Deep learning tracks subtle but significant differences in sperm morphology. (A) Histogram of the distribution of sperm dry-mass ratios shows that structural differences between sperm cells are relatively narrow, as evidenced by the percentage difference between the first and third quartile for the head to midpiece, head to tail, midpiece to tail are (only) 11, 24, and 17%, respectively. (B) Dry-mass maps of representative sperm cells along with semantic segmentation are labeled with their dry-mass ratios (head to midpiece [R_hm], head to tail [R_ht], midpiece to tail [R_mt]).

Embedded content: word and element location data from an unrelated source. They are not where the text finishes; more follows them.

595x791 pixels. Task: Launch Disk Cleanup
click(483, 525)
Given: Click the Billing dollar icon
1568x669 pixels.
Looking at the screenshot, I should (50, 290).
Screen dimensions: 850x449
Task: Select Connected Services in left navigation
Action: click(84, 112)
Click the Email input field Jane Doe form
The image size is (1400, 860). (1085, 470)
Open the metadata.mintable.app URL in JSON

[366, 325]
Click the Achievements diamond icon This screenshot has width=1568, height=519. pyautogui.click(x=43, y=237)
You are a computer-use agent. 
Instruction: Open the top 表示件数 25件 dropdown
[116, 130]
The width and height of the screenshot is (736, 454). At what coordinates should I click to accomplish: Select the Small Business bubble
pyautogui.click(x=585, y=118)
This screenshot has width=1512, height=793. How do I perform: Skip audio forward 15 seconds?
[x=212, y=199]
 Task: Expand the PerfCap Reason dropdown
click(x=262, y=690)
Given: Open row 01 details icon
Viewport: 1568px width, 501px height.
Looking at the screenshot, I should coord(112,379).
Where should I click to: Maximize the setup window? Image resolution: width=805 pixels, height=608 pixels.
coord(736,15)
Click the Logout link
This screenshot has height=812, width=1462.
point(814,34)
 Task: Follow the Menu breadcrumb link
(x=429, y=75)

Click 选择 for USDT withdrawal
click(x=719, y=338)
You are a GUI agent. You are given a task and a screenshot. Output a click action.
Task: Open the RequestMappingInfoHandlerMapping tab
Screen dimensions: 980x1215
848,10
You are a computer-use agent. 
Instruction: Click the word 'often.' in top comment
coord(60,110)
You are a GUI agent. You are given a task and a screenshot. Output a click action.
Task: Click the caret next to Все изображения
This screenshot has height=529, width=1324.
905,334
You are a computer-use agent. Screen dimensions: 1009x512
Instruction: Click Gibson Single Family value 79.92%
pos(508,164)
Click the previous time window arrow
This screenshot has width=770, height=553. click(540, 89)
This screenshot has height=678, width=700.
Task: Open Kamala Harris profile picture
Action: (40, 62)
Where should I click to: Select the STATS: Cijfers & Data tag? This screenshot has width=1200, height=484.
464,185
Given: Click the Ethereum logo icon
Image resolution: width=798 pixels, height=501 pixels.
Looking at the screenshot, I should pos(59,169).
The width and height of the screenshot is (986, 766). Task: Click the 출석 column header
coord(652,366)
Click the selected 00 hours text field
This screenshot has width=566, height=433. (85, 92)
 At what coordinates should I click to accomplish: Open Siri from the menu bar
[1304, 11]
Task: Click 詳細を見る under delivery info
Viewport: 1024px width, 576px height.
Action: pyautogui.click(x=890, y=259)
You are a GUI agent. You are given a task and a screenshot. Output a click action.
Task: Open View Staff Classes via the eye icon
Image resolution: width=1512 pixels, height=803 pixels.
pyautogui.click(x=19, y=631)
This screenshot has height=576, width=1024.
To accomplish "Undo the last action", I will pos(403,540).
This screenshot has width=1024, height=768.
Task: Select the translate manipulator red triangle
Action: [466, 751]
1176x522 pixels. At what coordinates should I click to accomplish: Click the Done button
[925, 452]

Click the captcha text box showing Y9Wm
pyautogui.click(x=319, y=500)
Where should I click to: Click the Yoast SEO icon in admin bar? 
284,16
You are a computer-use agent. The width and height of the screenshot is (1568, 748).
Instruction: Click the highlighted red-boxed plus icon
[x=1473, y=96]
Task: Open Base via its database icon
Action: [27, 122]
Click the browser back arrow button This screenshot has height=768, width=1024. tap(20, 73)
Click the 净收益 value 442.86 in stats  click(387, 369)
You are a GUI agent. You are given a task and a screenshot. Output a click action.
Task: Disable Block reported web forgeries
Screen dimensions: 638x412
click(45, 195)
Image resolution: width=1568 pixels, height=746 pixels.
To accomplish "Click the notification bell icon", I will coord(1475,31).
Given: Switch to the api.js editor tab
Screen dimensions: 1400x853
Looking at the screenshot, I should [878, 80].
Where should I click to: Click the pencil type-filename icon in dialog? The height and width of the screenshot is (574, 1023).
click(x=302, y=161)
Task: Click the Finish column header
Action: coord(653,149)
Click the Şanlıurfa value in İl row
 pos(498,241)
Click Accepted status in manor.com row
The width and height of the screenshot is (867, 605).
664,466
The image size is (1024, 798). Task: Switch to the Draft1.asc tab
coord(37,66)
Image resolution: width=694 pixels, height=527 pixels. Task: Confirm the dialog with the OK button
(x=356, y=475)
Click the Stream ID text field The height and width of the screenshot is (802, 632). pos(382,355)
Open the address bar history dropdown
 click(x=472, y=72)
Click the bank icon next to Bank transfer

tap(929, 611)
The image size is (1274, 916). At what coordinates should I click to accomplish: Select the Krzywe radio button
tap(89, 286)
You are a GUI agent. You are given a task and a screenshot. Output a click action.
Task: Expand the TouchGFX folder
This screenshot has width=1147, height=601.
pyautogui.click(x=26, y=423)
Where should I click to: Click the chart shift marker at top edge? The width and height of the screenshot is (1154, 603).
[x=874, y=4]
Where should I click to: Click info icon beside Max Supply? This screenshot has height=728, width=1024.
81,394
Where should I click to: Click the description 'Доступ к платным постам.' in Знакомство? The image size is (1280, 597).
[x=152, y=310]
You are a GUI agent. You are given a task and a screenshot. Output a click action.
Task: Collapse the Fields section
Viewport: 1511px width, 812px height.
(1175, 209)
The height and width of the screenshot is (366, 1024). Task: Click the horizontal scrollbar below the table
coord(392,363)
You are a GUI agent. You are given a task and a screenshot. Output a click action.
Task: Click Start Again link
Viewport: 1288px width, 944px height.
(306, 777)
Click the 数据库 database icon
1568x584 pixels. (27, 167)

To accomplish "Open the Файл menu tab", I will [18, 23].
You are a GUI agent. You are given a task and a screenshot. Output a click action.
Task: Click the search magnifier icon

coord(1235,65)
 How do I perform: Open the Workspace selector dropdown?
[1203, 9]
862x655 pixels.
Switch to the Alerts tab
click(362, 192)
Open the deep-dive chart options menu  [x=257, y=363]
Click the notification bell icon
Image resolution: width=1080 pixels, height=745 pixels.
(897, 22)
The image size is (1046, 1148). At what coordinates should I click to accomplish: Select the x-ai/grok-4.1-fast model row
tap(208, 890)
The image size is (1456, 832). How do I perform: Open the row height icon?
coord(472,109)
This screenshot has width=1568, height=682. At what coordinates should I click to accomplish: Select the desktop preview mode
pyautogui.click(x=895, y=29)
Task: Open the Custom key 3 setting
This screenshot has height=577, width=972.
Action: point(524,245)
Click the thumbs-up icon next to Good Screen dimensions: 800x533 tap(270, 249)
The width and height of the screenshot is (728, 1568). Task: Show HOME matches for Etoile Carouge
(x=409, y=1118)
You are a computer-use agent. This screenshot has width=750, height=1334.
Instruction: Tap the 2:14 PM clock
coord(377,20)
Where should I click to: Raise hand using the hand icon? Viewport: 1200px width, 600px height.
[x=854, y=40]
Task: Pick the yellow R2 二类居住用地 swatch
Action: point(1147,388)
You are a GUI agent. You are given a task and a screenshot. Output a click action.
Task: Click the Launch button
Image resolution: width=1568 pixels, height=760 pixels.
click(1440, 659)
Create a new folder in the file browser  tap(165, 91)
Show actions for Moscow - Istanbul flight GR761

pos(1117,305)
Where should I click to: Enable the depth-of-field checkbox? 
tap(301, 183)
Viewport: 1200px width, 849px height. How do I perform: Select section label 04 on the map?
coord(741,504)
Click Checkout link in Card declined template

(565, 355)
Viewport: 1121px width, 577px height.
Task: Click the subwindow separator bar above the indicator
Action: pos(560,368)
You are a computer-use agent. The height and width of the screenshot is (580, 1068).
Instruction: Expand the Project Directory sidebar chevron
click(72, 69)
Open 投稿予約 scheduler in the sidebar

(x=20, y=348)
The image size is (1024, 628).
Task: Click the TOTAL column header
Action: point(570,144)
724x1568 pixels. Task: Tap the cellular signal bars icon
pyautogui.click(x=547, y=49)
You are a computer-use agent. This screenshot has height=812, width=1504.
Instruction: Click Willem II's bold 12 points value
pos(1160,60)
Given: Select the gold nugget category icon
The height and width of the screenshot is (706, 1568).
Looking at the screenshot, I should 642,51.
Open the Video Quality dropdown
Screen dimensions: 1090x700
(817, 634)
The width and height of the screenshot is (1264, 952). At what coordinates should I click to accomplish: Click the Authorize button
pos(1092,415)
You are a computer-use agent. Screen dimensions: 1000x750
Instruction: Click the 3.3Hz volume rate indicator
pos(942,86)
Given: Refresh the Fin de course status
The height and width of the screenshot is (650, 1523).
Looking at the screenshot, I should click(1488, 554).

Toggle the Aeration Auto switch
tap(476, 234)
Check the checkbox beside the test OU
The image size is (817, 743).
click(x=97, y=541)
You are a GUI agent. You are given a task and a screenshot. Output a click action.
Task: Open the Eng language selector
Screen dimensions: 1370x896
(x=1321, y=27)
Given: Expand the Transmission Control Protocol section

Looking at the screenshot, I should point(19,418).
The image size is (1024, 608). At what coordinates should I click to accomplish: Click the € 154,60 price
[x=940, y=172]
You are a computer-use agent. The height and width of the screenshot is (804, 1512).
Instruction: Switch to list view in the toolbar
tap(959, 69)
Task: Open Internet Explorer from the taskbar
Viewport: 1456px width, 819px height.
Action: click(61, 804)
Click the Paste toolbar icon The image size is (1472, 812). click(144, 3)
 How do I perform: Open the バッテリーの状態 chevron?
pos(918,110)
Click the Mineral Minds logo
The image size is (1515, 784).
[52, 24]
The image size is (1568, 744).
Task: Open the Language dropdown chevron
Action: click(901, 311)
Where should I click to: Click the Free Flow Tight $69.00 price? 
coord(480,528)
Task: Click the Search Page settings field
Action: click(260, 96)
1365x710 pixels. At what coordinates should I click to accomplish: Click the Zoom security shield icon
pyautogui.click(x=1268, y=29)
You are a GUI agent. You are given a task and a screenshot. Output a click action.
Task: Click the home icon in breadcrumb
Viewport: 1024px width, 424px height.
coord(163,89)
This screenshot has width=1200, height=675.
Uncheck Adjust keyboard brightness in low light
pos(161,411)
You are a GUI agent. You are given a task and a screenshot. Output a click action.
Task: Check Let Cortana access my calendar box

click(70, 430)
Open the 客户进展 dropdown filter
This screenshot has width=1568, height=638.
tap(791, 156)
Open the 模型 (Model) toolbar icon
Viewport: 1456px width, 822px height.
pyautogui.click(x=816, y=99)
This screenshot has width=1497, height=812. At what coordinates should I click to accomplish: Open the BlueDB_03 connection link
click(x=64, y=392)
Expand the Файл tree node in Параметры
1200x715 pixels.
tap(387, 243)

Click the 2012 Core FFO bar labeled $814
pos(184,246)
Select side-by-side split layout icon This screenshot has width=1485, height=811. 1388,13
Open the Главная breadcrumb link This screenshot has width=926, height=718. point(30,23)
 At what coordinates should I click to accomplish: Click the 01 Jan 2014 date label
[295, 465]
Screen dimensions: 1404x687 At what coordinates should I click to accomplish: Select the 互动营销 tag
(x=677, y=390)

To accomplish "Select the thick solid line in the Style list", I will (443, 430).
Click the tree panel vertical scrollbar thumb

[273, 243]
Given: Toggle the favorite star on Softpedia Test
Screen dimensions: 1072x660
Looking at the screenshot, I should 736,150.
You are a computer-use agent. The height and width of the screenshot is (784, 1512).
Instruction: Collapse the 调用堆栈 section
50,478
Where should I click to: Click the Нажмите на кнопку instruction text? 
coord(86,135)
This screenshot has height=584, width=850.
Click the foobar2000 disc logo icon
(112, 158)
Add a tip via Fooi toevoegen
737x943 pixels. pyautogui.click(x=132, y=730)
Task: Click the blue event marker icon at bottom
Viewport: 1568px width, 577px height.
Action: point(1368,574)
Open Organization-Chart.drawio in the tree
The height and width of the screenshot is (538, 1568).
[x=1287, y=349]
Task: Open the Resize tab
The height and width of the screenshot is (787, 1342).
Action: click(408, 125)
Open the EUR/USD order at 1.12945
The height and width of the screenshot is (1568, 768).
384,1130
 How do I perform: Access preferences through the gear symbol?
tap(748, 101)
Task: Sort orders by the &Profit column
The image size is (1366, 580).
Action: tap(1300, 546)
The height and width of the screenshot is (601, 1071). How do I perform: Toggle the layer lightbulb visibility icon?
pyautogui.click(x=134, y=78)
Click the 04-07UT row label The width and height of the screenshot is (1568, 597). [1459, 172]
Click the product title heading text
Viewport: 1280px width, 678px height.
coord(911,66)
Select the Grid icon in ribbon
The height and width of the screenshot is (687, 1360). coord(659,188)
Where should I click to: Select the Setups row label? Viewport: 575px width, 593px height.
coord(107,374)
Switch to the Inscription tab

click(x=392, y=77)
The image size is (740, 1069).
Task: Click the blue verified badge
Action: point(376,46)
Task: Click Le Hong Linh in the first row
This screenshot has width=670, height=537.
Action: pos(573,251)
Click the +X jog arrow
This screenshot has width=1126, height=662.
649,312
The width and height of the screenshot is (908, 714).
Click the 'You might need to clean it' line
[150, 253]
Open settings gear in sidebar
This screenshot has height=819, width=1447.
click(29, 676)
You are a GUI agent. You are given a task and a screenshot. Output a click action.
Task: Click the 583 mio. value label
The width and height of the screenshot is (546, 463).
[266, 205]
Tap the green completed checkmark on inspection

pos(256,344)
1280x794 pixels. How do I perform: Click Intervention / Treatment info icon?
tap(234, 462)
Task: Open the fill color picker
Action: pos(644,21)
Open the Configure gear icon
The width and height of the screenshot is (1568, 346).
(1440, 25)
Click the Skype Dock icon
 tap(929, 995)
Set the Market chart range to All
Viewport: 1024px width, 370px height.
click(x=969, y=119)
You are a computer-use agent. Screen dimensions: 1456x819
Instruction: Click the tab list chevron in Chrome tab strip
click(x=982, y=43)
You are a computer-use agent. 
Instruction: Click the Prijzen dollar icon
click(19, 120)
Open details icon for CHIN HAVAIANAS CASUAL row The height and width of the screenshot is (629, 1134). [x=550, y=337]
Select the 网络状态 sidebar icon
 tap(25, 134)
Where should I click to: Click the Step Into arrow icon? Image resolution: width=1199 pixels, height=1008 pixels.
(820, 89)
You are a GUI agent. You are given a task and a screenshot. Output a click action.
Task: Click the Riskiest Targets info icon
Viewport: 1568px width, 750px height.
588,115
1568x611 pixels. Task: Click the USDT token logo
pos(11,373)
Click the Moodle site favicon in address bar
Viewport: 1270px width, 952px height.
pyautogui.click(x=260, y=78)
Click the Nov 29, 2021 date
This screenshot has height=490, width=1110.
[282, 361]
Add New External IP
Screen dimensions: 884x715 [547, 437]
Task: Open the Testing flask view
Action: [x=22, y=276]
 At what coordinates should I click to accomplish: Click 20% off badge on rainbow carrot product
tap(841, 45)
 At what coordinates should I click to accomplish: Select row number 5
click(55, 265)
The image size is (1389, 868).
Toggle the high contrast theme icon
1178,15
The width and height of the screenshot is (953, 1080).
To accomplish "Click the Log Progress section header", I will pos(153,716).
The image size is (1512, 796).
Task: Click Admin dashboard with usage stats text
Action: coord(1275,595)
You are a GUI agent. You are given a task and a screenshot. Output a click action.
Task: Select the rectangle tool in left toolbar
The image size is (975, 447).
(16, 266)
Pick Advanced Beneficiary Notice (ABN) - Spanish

Additionally, ↑ denotes an increase or ↓ represents a decrease in ART outcome, as determined in Fig. 5 and SI Appendix. These differences are especially difficult to visualize with conventional techniques as typical microscope images are not proportional to dry mass and the naked eye is unable to segment, integrate, and divide portions of an image (40×/0.75; SLIM).

Fig. 5.

Summary of outcomes. (A and B) Cleavage is strongly favored by a more massive tail (A), while blastocyst development is favored by a heavier head (B). (C) Summary across the five bulls for cleavage and blastocyst rates. H, head; Mid., midpiece; R_hm, head-to-midpiece ratio; R_ht, head-to-tail ratio; R_mt, midpiece-to-tail ratio; T, tail.